Me: We’re wasting ham! A lot of it. A lot of very talented people who have things to contribute to the theater are becoming frustrated and discouraged and leaving the theater because the gatekeepers don’t value what they have to offer. And this has been happening for decades, and continues to worsen.
MeToo: Gatekeepers?
Me: The people who decide who gets to work: the casting directors, agents, directors, producers, artistic directors. And most of these people have similar backgrounds, have gone through similar training programs, and reside in the same place, New York City. So more than anything, in The Rooted Stage I’m trying to tell the story of how theater became centralized, homogenized, bureaucratized, and commercialized. After I do that, I also will discuss several movements that did their best, many successfully, to resist that trend, and why we might want to reconsider and revise some of their practices for the 21st century.
MeToo: So you think we can restore a Golden Age?
Me: No.
MeToo: No?
Me: There never was a Golden Age. Making a living by making art is hard and always has been hard. But I think we’ve made it much more difficult, complicated, and costly than it needs to be. Theater doesn’t need to be bureaucratic and institutionalized. The Rooted Stage series is supposed to remind us that human beings built this system to solve particular problems in the late 19th century, and that human beings can dismantle it whenever the system no longer helps art and artists thrive. Building a Sustainable Theater describes one way to make it easier, simpler, and less costly. I have absolutely no doubt that others will come up with additional ideas about how to proceed, and I hope they do. The only people I reject are those who say that there is no alternative to the current system, and the only way to save it is with a massive influx of money from the government and foundations. I think artists have always been best the more independent they’ve been.
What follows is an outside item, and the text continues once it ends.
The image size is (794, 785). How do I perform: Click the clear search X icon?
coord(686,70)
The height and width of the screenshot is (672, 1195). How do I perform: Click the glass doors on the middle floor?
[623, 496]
MeToo: Might it be the case that theater has been made irrelevant thanks to the mass media of film, radio, TV, streaming, and the internet? These are all art forms based, like theater, on the idea of actors telling a story by pretending to be other people. Maybe theater is just an expensive leftover and its economics no longer work.
Me: That’s always a possibility. When cars were invented, people stopped using horses to get to work. So people who loved horses had to figure out a new way that horses fit into the culture, and people who made horse shoes and feed bags had to figure out what to do next as well. That’s part of life. But if horse lovers stubbornly ignored the effect of the automobile and kept insisting that using horses for daily transportation was the only way to get from Point A to Point B, well, they’d have been laughed at, and rightly so. I think that’s where we’re at right now with the theater, and I think there are a lot of people who are trying to pretend nothing has changed. But I think we should be questioning everything. Everything. And part of that process involves looking closely at how we got to our current situation, and what roads were not taken back then that we might want to think about taking today. Analyze the past, imagine the future.